Enzyme catalysis-induced RAFT polymerization in water for the preparation of epoxy-functionalized triblock copolymer vesicles

Abstract

Enzyme catalysis is a mild and efficient technique that has been widely used in organic chemistry and polymer chemistry. In this work, enzyme catalysis-induced aqueous reversible addition–fragmentation chain transfer (RAFT) polymerization was conducted at room temperature for the preparation of a series of epoxy-functionalized triblock copolymer vesicles.

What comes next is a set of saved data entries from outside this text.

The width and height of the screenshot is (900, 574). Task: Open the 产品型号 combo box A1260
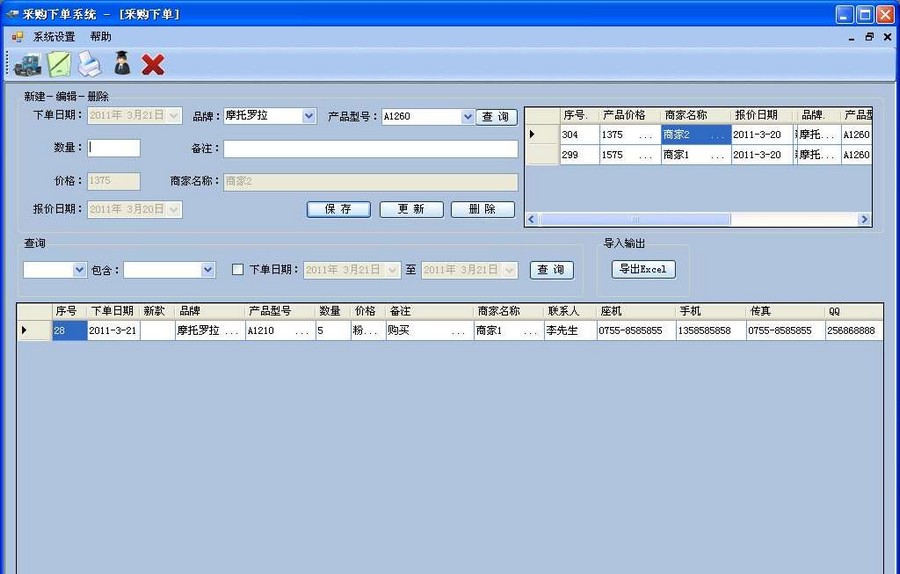click(x=467, y=117)
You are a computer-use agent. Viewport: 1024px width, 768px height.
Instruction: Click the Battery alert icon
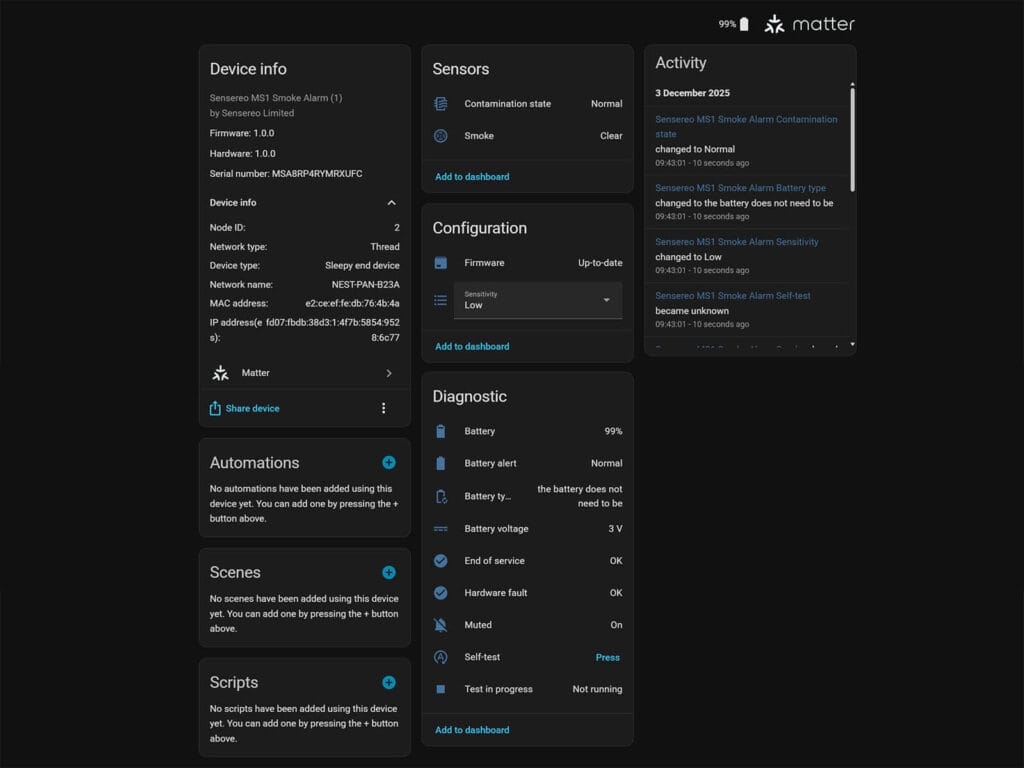tap(440, 463)
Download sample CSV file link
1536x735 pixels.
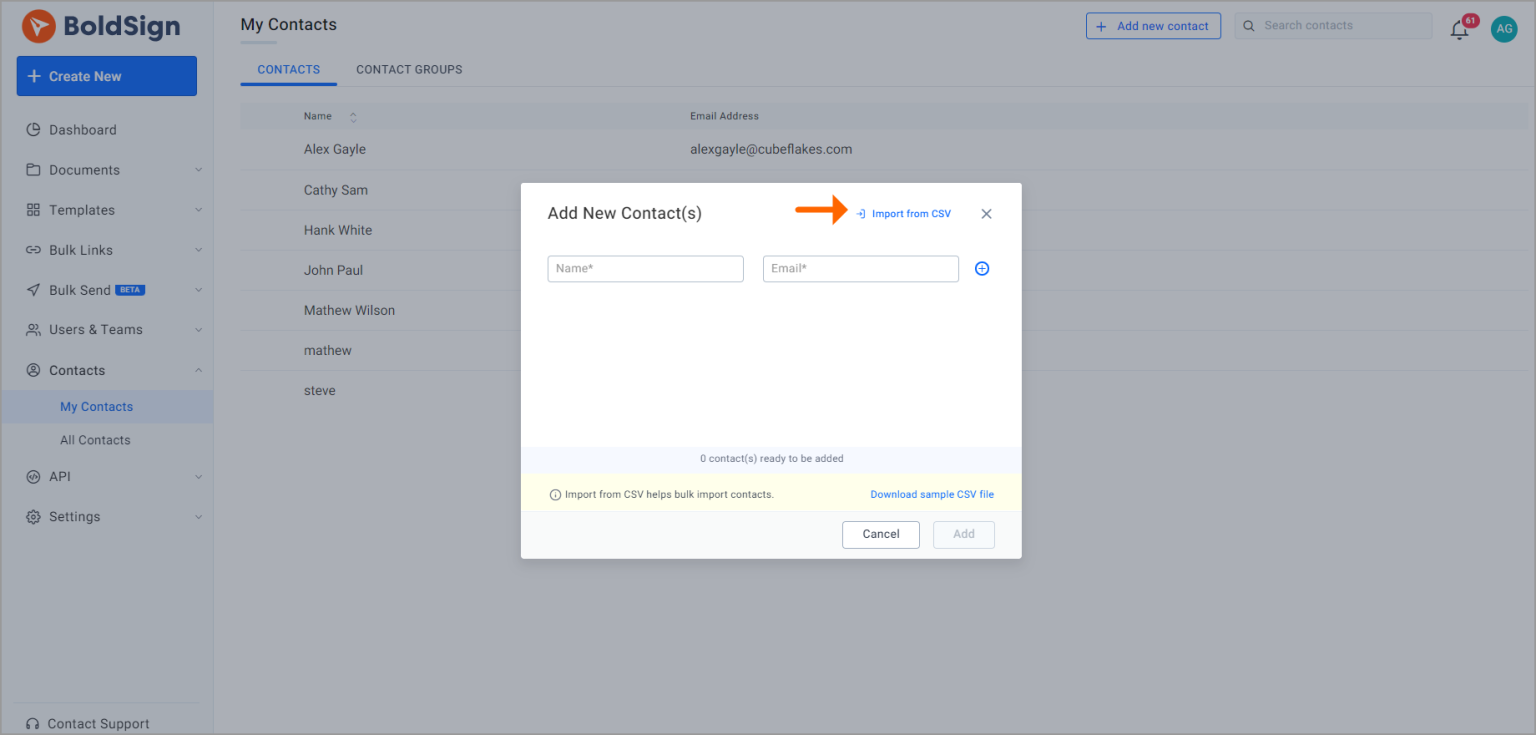[931, 495]

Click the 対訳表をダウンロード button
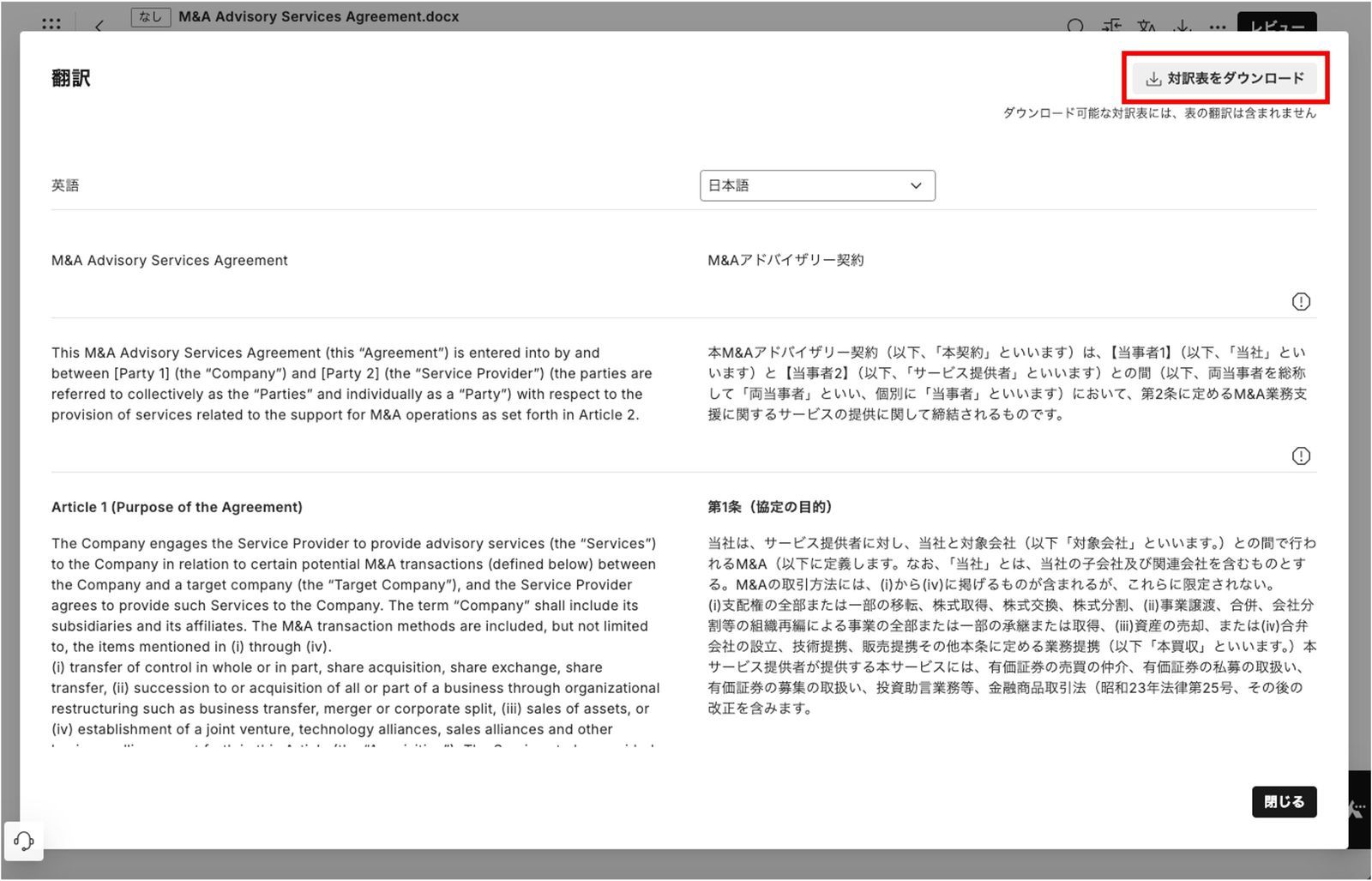[x=1225, y=78]
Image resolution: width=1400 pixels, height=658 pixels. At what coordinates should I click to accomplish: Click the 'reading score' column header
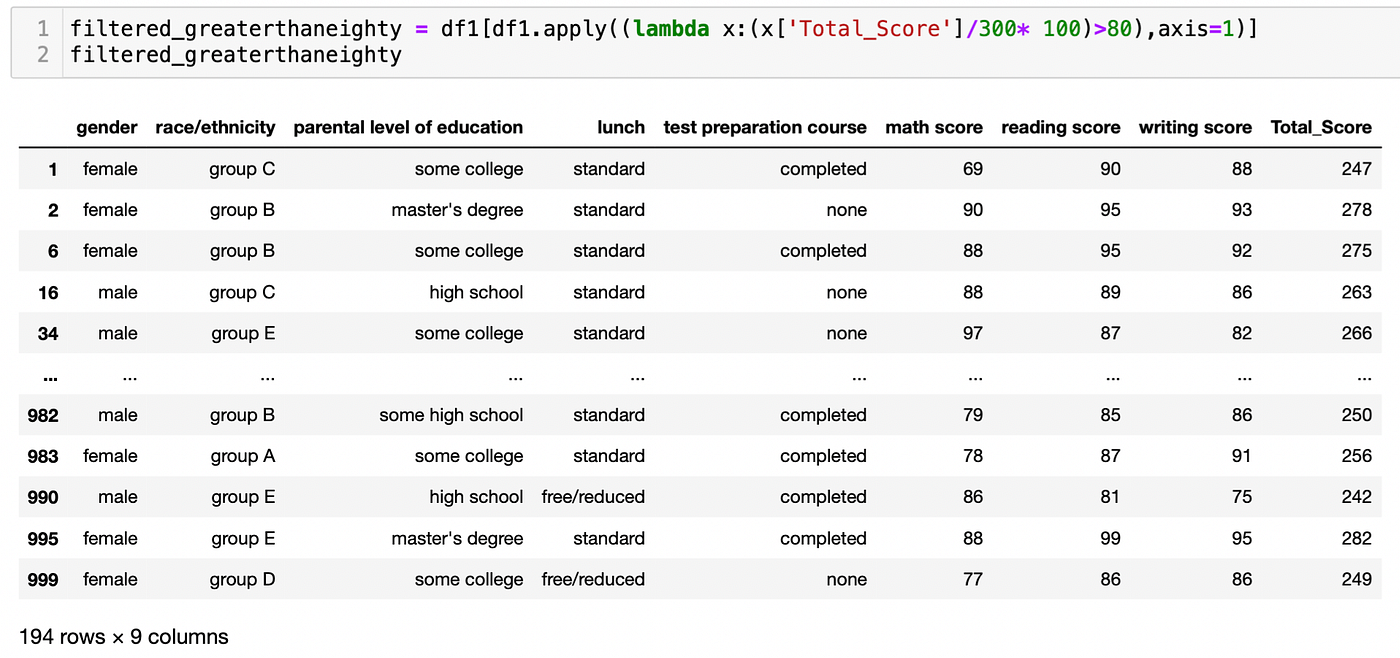tap(1060, 127)
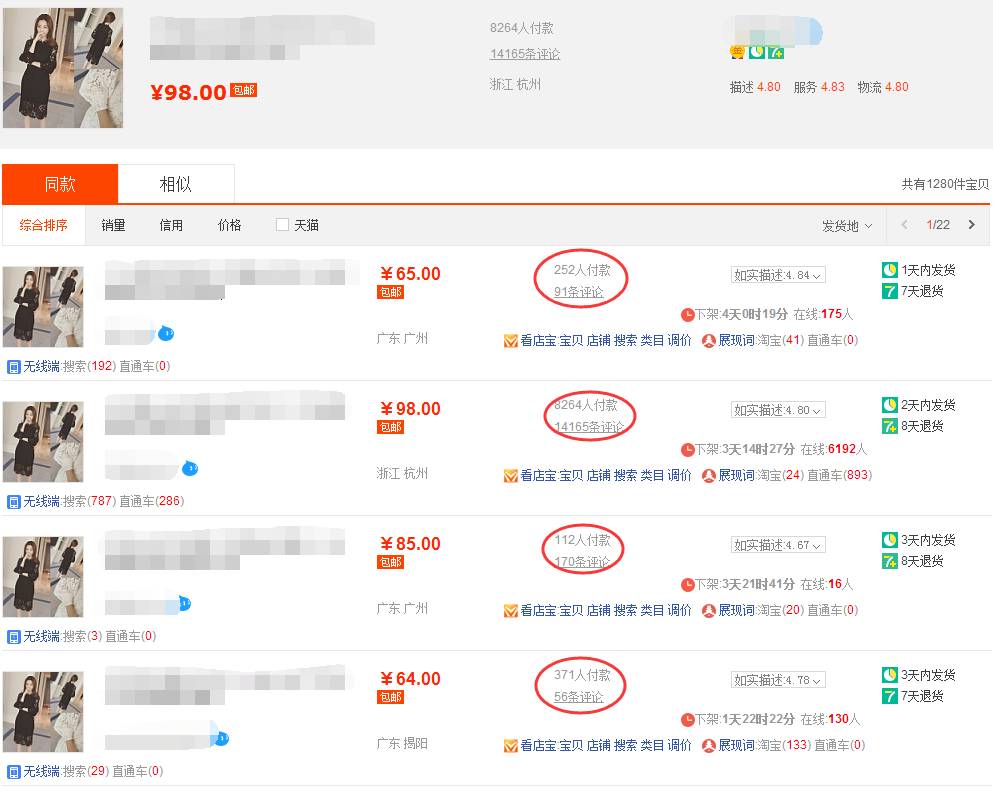Go to next results page arrow
Screen dimensions: 993x794
971,225
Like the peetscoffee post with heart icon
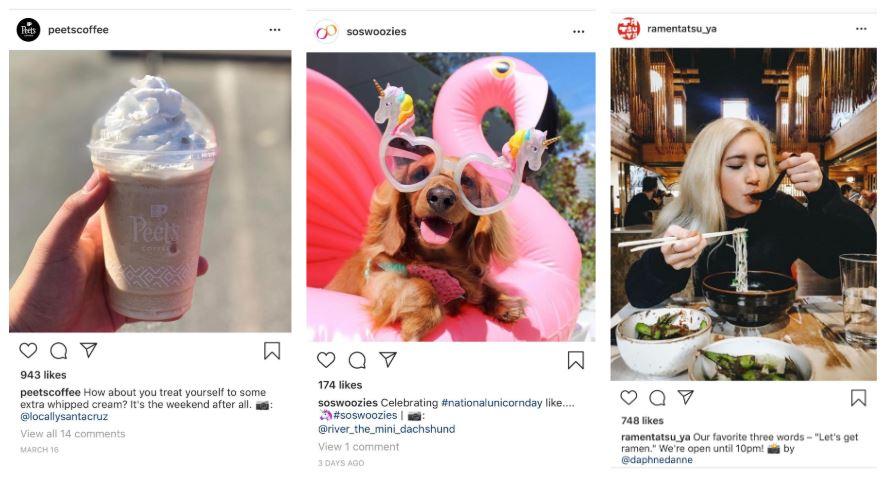 click(28, 351)

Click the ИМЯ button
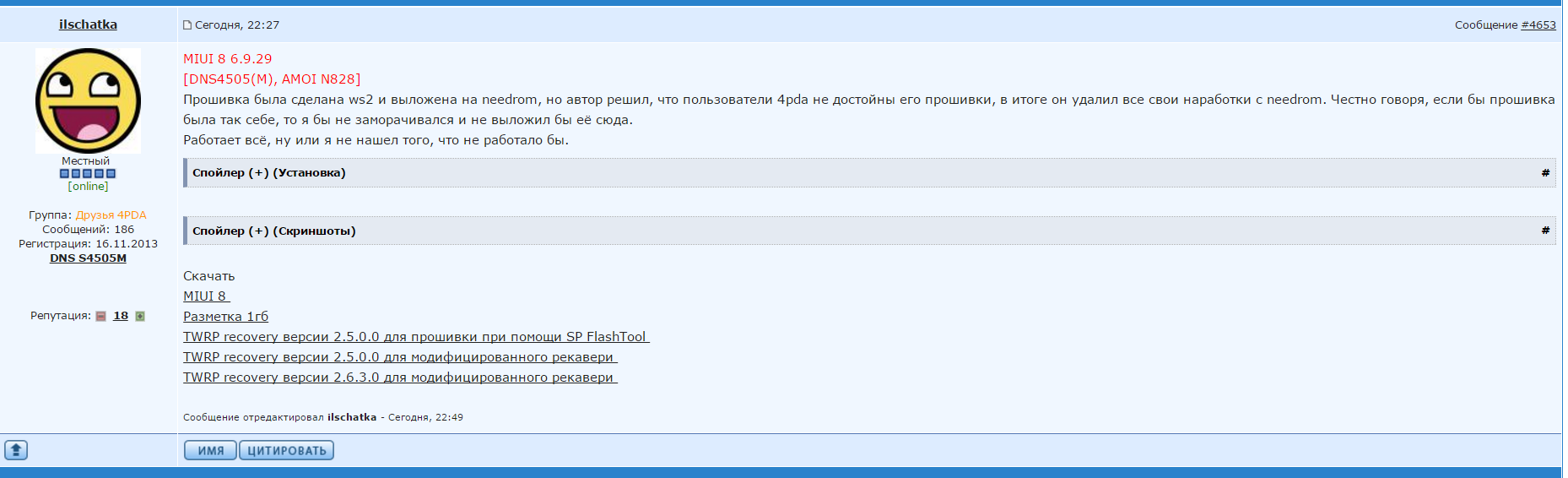211,450
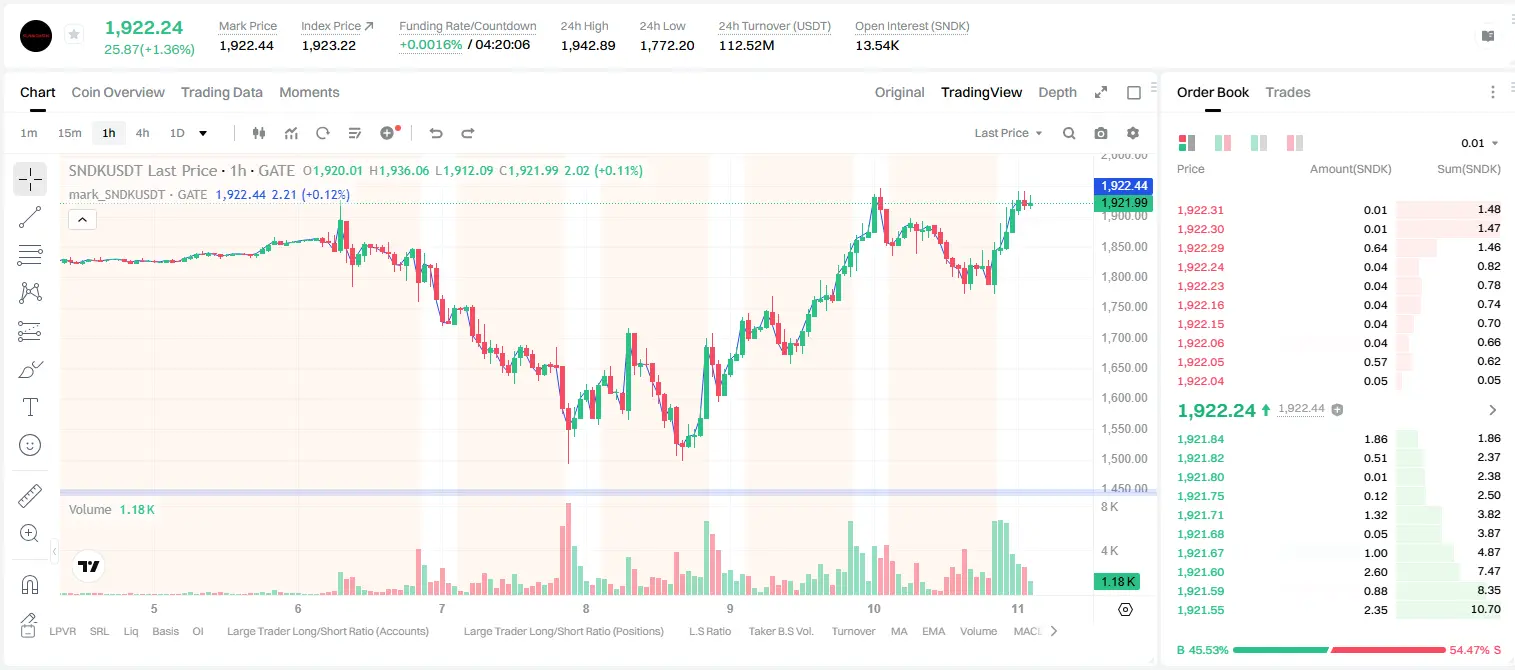The height and width of the screenshot is (670, 1515).
Task: Open the candlestick chart style selector
Action: [x=260, y=133]
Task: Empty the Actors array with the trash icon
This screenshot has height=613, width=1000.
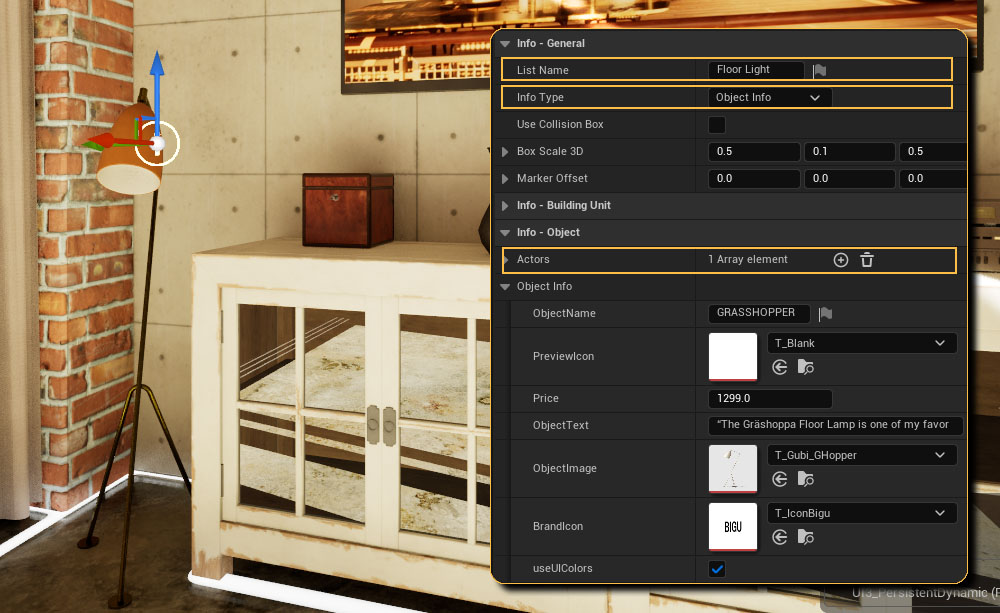Action: click(x=867, y=260)
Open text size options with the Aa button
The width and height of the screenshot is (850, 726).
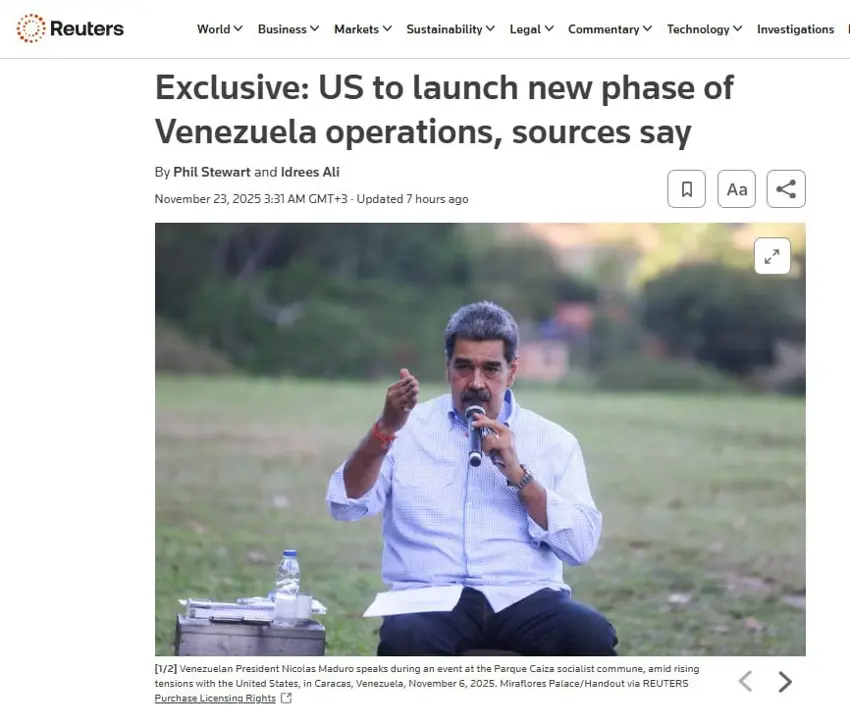pos(736,189)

Specifically, poly(glycerol monomethacrylate)-b-poly(2-hydroxypropyl methacrylate) (PGMA-PHPMA) diblock copolymer vesicles were first prepared via enzyme-initiated aqueous RAFT dispersion polymerization, and subsequently used as seeds for chain extension of glycidyl methacrylate (GlyMA) via enzyme-initiated seeded RAFT emulsion polymerization. Nanoscale phase separation was observed at higher degree of polymerization (DP) of PGlyMA. The room temperature feature of enzyme-initiated RAFT polymerization is critical to ensure the survival of epoxy groups after the polymerization. The obtained triblock copolymer vesicles were evaluated as an efficient Pickering emulsifier for hexane-in-water emulsions. In addition, the triblock copolymer vesicles were found to be tolerant to the challenge of surfactant in water. Finally, the epoxy groups in the vesicular membrane were utilized to react with ethylene diamine, allowing the preparation of cross-linked vesicles as well as silver composite vesicles.